ECR has celebrated seven race victories since 2012 and fielded some of the fastest cars in the Indy 500, most recently with Carpenter finishing a career-best second after capturing his third pole last May. A successful sports car team since 2013, Scuderia Corsa made its series debut in that same Indy 500 in a joint venture with Rahal Letterman Lanigan Racing. Oriol Servia was in second place before being forced to pit for a splash of fuel with four laps to go in what wound up a 17th-place finish.

It didn’t take much bonding for the understated, no-nonsense Jones to realize that his new boss has a similar personality. Carpenter will continue driving the No. 20 Chevy at IndyCar Series oval events this season.

“I think that’s the best way to have things with the people you work with,” Jones said. “He’s very straightforward and likes to keep you updated on everything that goes on, which can be quite an uncommon thing in the racing world, so it’s nice to have that. Just having Ed as a driver as well, for sure, it’s going to be a good perspective to have the team owner as a driver and see both sides.

“Of course, the team has always been extremely fast at Indianapolis Motor Speedway, and again, I think that’s going to be the highlight and something I really want to have a go at after (finishing third) in 2017.”

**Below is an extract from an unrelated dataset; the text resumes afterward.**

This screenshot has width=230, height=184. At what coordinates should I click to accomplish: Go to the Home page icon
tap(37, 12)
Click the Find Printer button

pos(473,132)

Although Jones has 13 top-10 finishes in two seasons, he’s still driven to win. Coming close or being respectable isn’t enough, a reality he didn’t need to be reminded of by the Ganassi decision.

“For me, racing is all about winning,” he said. “If for a second I had the idea I couldn’t win races or win championships at some point, I’d stop racing.

“I know it takes time. There’s a lot of experienced guys, being around teammates Sebastien (Bourdais) and Scott (Dixon) and seeing what I can do against them when the scenarios are right, and those guys have been some of the best the series has ever had. It’s boosted my confidence and I keep believing in what I can do and know that things will click together.”